Measured g-factor maps from the phantom. The g-factors from the four different protocols were measured using phantom images analytically (a-d) and experimentally (e-h). Experimental measurements show similar patterns to analytical measurements. Without incorporating ISPM, g-factors in the region M1,2 are generally higher than in the region L1,2 for both SENSE and GRAPPA. However, by incorporating ISPM, g-factors are more homogenous. Higher g-factors at the two edges of each slab are detected with GRAPPA.
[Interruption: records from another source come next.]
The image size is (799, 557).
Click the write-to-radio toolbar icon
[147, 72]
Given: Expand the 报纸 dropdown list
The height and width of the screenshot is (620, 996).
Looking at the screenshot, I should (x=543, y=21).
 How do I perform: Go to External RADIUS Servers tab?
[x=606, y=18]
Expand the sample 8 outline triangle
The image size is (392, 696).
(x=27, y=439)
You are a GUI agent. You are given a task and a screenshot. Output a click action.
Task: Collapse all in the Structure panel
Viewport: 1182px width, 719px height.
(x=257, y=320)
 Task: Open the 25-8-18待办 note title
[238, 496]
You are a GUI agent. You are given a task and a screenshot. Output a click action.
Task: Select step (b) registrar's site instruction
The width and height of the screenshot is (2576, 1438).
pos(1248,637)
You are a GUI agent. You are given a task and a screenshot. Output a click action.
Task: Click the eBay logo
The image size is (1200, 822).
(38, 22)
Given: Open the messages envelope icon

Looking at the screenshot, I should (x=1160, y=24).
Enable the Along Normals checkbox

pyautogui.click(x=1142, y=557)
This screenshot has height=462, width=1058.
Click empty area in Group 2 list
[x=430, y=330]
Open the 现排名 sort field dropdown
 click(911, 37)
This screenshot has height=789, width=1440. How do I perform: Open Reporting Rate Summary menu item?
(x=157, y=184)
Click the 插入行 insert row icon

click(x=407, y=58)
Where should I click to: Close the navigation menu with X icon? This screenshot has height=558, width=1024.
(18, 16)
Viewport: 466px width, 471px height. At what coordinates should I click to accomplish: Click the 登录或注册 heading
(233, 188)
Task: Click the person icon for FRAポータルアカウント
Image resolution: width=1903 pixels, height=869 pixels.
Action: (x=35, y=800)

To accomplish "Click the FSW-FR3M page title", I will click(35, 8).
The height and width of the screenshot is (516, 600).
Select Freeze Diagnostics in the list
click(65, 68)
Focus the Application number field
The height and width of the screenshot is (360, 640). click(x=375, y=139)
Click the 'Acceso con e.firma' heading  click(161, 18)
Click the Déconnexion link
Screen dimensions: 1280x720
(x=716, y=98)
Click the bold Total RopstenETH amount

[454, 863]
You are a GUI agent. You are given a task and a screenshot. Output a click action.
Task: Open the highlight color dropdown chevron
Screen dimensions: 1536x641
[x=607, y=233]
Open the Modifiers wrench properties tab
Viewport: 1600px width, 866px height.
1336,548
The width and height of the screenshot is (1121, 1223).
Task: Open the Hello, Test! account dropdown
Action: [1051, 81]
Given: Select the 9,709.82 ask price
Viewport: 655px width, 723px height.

For each protocol, the mean analytical g-factor values over the phantom volume are shown in Fig. 7. By accounting for the noise correlation matrix in g-factor analysis, which assumes coil images are combined optimally by incorporating coil coupling, the mean values can be 1-3% lower than those achieved when coil coupling is simply ignored. A SENSE reconstruction can provide mean g-factors of 1.053 (without ISPM) and 1.030 (with ISPM), lower than mean GRAPPA g-factors of 1.351 (without ISPM) and 1.197 (with ISPM). By incorporating ISPM, more homogenous and lower g-factors can be achieved for both SENSE and GRAPPA reconstructions, as expected from the g-factor maps shown in Fig. 6.
Figure 7.
Comparison of g-factors for each protocol. The mean g-factors analytically calculated over the phantom volume are shown. Vertical lines represent ± standard deviation. ‘×’ denotes the 95th percentile of the g-factors. In both cases, ISPM results in a lower average g-factor, and lower variation of the g-factor.
In Vivo Experiments
Figure 8 shows axially reformatted breast images from full k-space data and from acceleration using the four protocols. Without acceleration, noise is uniformly distributed across the image (Fig. 8a and d); however, using acceleration, noise level is spatially varying depending on g-factors (Fig. 8b-c and e-f). When comparing between the unaccelerated images, the image without ISPM (Fig. 8a) shows higher SNR than the image with ISPM (Fig. 8d) as it uses more kz planes. For ARC, noise enhancement at the two edges of each slab (Fig. 8c and f) is noticeable, as investigated with the phantom images. SENSE artifacts due to incorrectly estimated sensitivity maps at the edges of the slabs are seen in Fig. 8b. Figure 9 shows axially reformatted images from another volunteer. The difference images between accelerated images and unaccelerated images are shown with the unaccelerated images. In the difference images, artifacts and noise amplification similar to those shown in Fig. 8 are again observed.
Figure 8.
In vivo reconstructed images. Axially reformatted images from full k-space data (a,d), mSENSE reconstruction (b,e) and ARC reconstruction (c,f) are shown. With full k-space data noise is uniformly distributed across the image, but with acceleration noise level is spatially varying. Noise amplification at the edges of the two slabs by ARC reconstruction are shown by arrows (c,f). Note that as the numbers of kz planes directly used for reconstruction are not the same for each method, signal to noise level from these images does not reflect SNR efficiency of each method. In (b), SENSE residual artifacts due to incorrectly estimated sensitivity values are indicated by arrows. Cardiac motion artifacts are seen inside the chest wall.
Figure 9.
In vivo images and reconstruction artifacts. Axially reformatted images from another volunteer are shown. The reconstructed images from full k-space data without and with ISPM (a,d) and difference images between unaccelerated images and accelerated images with mSENSE (b,e) and ARC (c,f) are shown. Reconstruction artifacts and noise amplification denoted in Fig. 8 were observed.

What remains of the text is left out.